Extracted records:
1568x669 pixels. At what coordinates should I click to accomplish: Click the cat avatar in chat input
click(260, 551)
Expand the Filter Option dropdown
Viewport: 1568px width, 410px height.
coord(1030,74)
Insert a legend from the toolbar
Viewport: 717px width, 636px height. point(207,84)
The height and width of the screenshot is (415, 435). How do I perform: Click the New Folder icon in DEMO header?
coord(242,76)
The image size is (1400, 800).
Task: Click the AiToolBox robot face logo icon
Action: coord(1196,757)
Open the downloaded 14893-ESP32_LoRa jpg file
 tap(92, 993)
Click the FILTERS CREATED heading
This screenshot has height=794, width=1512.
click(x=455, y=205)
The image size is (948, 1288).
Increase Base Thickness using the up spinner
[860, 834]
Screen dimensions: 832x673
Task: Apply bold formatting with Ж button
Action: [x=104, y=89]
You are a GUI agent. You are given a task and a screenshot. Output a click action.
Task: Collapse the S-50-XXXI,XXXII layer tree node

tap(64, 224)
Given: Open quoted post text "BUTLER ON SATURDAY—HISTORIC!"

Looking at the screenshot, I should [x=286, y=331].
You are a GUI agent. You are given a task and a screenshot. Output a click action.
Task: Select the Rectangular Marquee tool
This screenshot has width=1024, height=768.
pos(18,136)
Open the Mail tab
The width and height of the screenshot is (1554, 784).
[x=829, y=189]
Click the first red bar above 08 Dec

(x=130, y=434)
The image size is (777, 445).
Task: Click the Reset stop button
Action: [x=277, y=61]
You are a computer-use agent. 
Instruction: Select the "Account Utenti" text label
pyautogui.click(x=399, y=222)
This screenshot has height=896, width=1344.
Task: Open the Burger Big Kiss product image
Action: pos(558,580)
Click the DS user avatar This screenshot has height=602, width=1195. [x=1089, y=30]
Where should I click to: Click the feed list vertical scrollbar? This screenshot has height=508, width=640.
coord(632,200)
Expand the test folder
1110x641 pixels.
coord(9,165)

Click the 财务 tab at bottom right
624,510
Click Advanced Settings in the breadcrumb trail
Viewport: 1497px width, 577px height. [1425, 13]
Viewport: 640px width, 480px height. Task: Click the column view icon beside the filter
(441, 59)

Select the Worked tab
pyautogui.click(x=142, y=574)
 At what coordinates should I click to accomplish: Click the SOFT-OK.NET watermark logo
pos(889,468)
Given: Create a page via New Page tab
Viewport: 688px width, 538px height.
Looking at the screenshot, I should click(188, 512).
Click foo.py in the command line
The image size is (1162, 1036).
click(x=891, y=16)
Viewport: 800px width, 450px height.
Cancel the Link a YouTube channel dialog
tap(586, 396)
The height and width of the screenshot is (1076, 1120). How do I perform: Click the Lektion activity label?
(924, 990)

What this task involves: Output the listing above exactly, keeping each line as it was.

Exercise response:
1568x669 pixels. At what coordinates should I click to accomplish: Click the cat avatar in chat input
click(260, 551)
Expand the Filter Option dropdown
Viewport: 1568px width, 410px height.
coord(1030,74)
Insert a legend from the toolbar
Viewport: 717px width, 636px height. point(207,84)
The height and width of the screenshot is (415, 435). How do I perform: Click the New Folder icon in DEMO header?
coord(242,76)
The image size is (1400, 800).
Task: Click the AiToolBox robot face logo icon
Action: coord(1196,757)
Open the downloaded 14893-ESP32_LoRa jpg file
 tap(92, 993)
Click the FILTERS CREATED heading
This screenshot has height=794, width=1512.
click(x=455, y=205)
The image size is (948, 1288).
Increase Base Thickness using the up spinner
[860, 834]
Screen dimensions: 832x673
Task: Apply bold formatting with Ж button
Action: [x=104, y=89]
You are a GUI agent. You are given a task and a screenshot. Output a click action.
Task: Collapse the S-50-XXXI,XXXII layer tree node

tap(64, 224)
Given: Open quoted post text "BUTLER ON SATURDAY—HISTORIC!"

Looking at the screenshot, I should [x=286, y=331].
You are a GUI agent. You are given a task and a screenshot. Output a click action.
Task: Select the Rectangular Marquee tool
This screenshot has width=1024, height=768.
pos(18,136)
Open the Mail tab
The width and height of the screenshot is (1554, 784).
[x=829, y=189]
Click the first red bar above 08 Dec

(x=130, y=434)
The image size is (777, 445).
Task: Click the Reset stop button
Action: [x=277, y=61]
You are a computer-use agent. 
Instruction: Select the "Account Utenti" text label
pyautogui.click(x=399, y=222)
This screenshot has height=896, width=1344.
Task: Open the Burger Big Kiss product image
Action: pos(558,580)
Click the DS user avatar This screenshot has height=602, width=1195. [x=1089, y=30]
Where should I click to: Click the feed list vertical scrollbar? This screenshot has height=508, width=640.
coord(632,200)
Expand the test folder
1110x641 pixels.
coord(9,165)

Click the 财务 tab at bottom right
624,510
Click Advanced Settings in the breadcrumb trail
Viewport: 1497px width, 577px height. [1425, 13]
Viewport: 640px width, 480px height. Task: Click the column view icon beside the filter
(441, 59)

Select the Worked tab
pyautogui.click(x=142, y=574)
 At what coordinates should I click to accomplish: Click the SOFT-OK.NET watermark logo
pos(889,468)
Given: Create a page via New Page tab
Viewport: 688px width, 538px height.
Looking at the screenshot, I should click(188, 512).
Click foo.py in the command line
The image size is (1162, 1036).
click(x=891, y=16)
Viewport: 800px width, 450px height.
Cancel the Link a YouTube channel dialog
tap(586, 396)
The height and width of the screenshot is (1076, 1120). How do I perform: Click the Lektion activity label?
(924, 990)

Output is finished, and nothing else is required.